Provided data.
⁂

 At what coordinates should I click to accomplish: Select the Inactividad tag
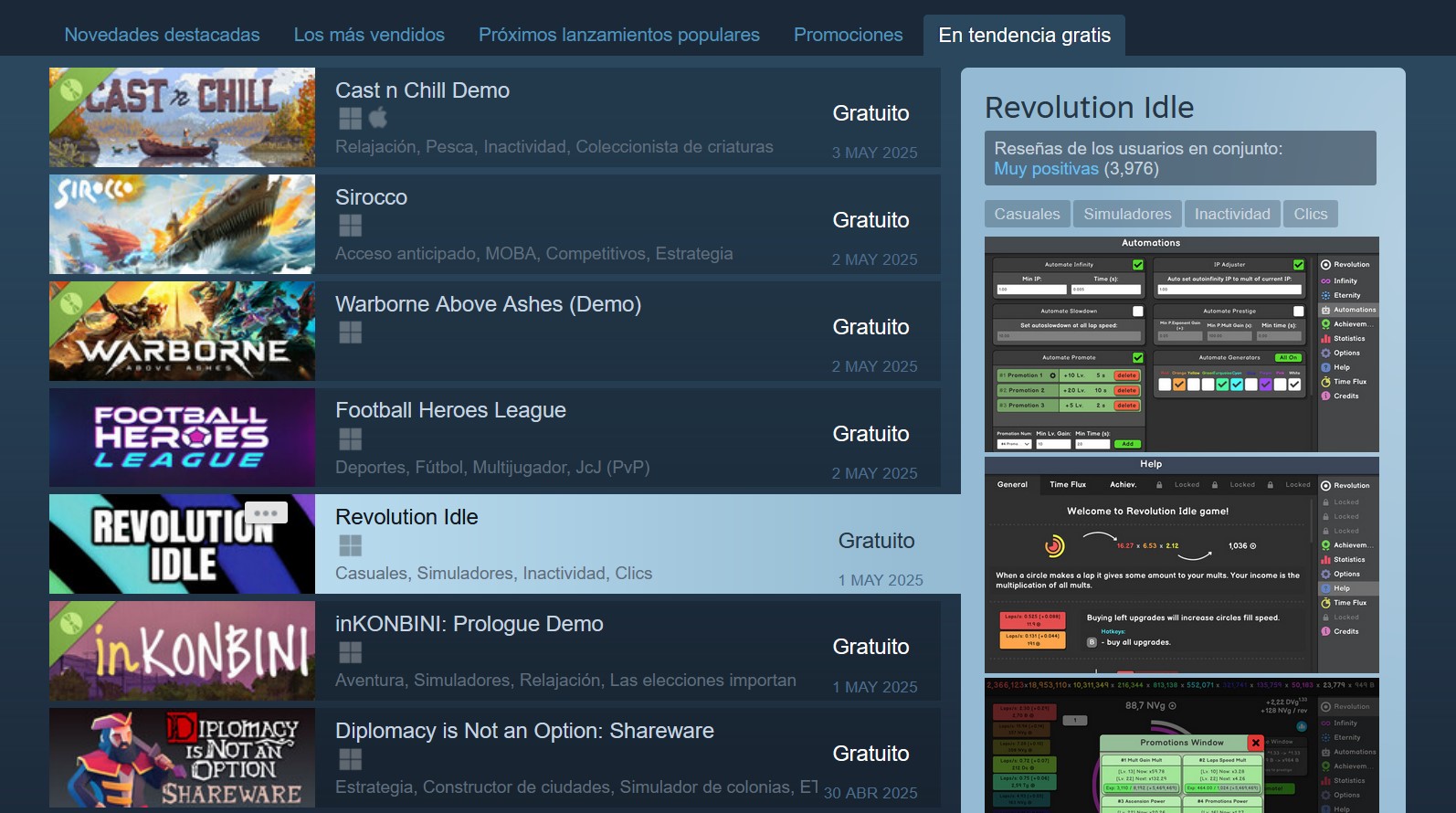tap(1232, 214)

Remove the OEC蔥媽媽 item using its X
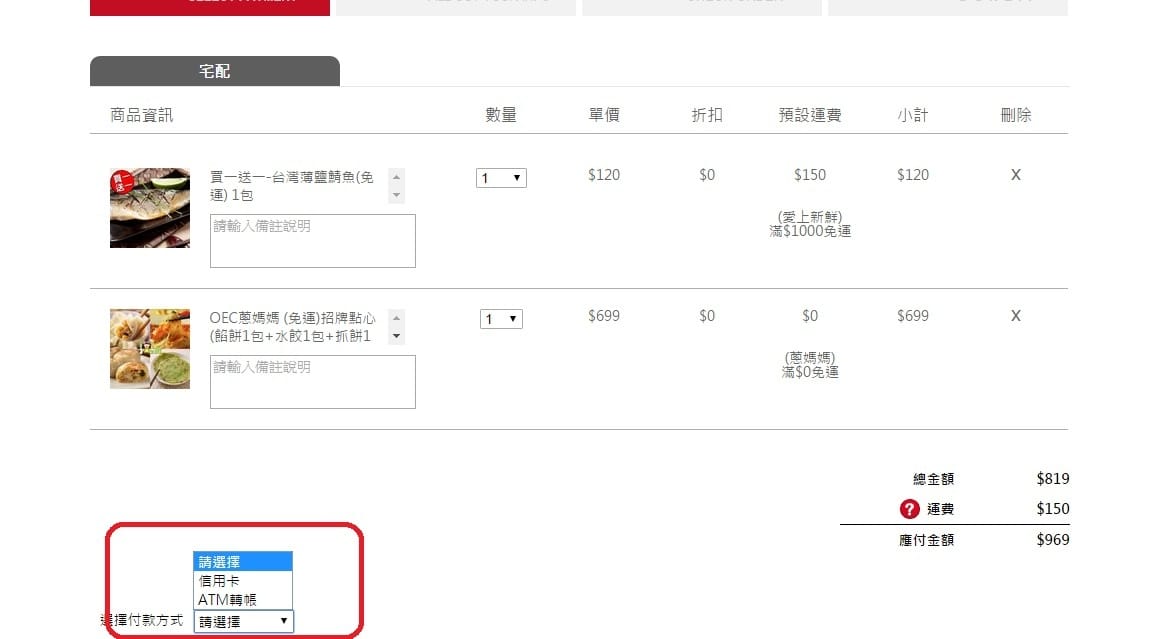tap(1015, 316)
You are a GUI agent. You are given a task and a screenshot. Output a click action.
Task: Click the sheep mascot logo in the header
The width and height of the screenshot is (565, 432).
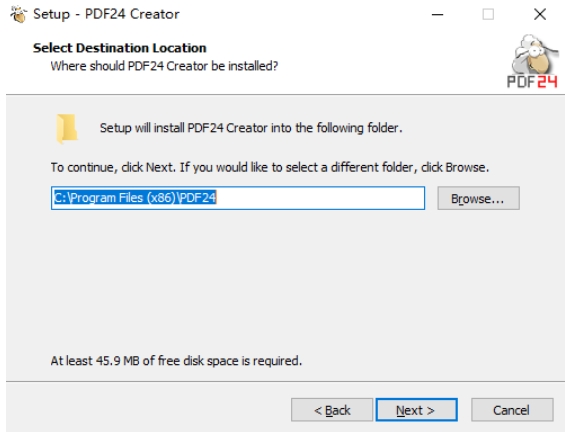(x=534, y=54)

⁂

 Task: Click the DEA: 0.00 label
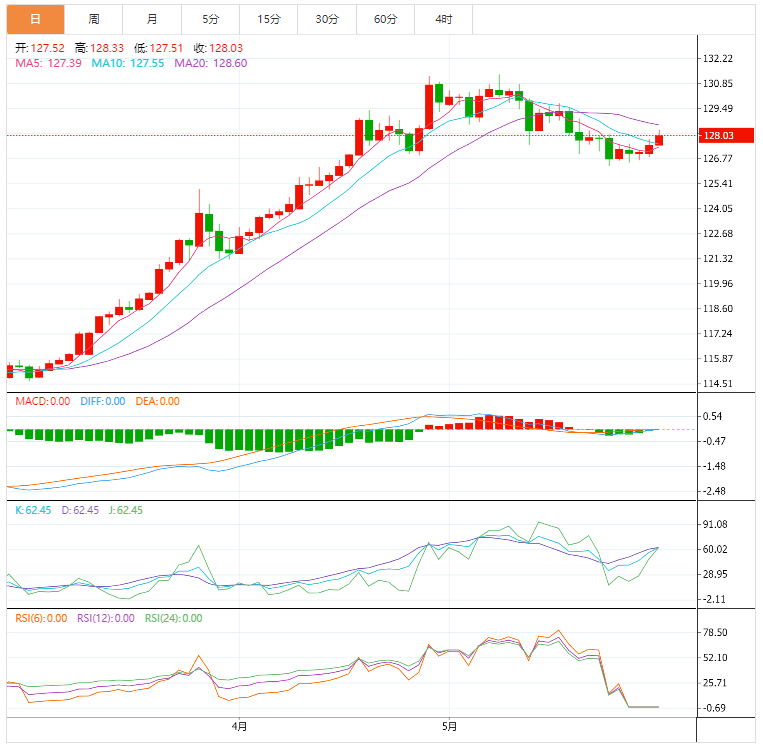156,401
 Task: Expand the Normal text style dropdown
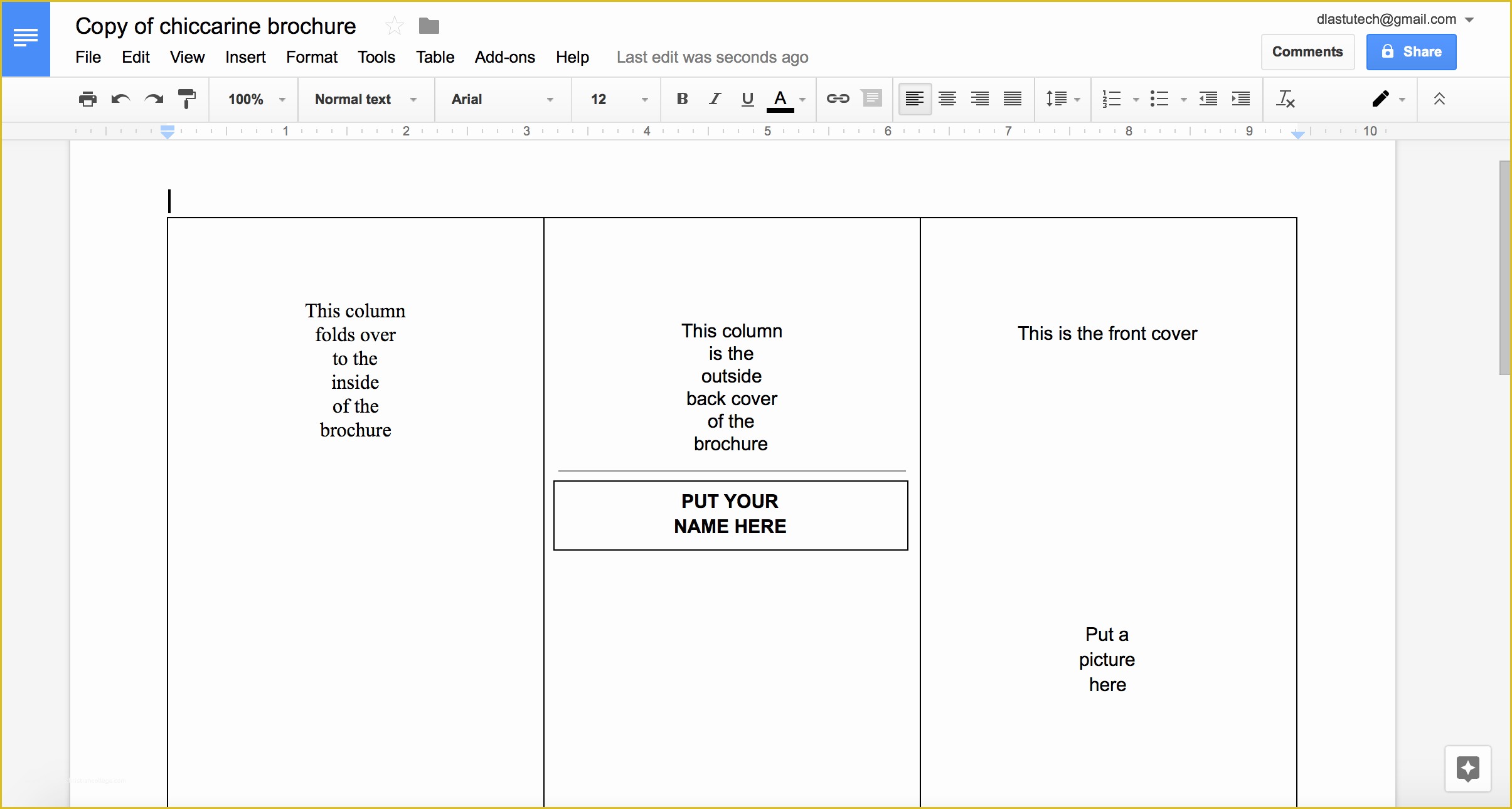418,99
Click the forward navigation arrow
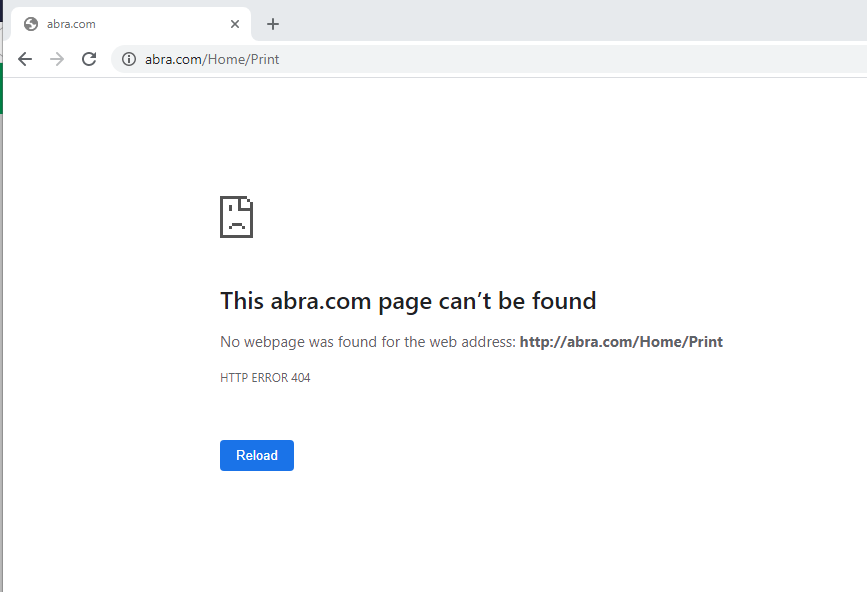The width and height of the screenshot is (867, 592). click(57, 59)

⁂

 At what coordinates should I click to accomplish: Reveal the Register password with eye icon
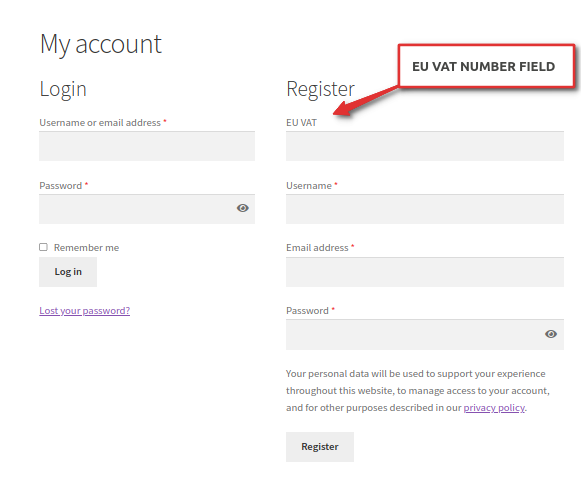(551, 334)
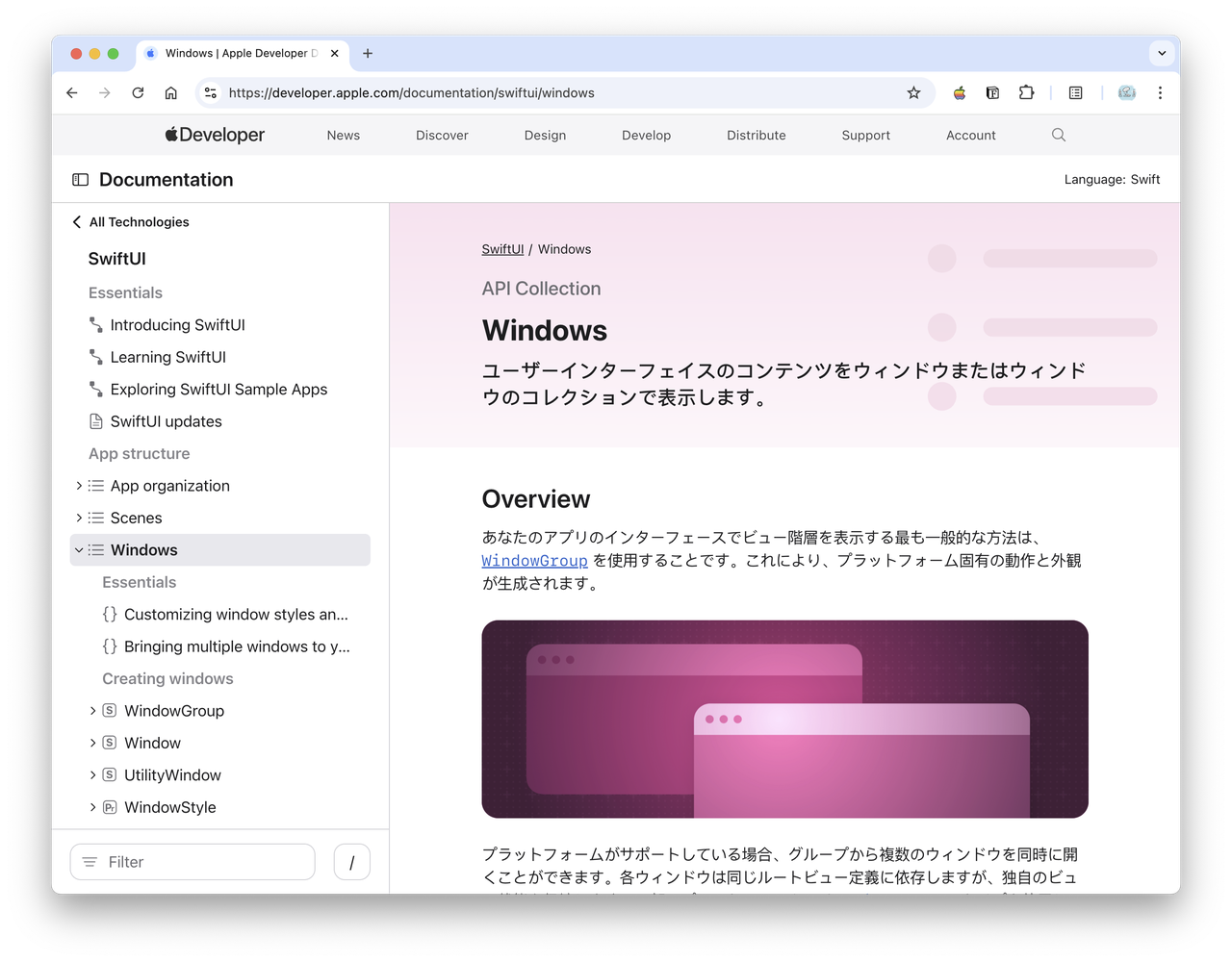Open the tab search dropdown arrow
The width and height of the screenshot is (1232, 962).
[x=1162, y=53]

⁂

Starting at the line above that holds "At what coordinates should I click to accomplish: Select", repeat every line exactly down to and including the line that holds "Task: Click the sheep", then stop. Do not carry over any pictures.

Your solution.
 At what coordinates should I click to accomplish: Select the Inactividad tag
tap(1232, 214)

Remove the OEC蔥媽媽 item using its X
tap(1015, 316)
You are a GUI agent. You are given a task and a screenshot. Output a click action.
Task: Click the sheep mascot logo in the header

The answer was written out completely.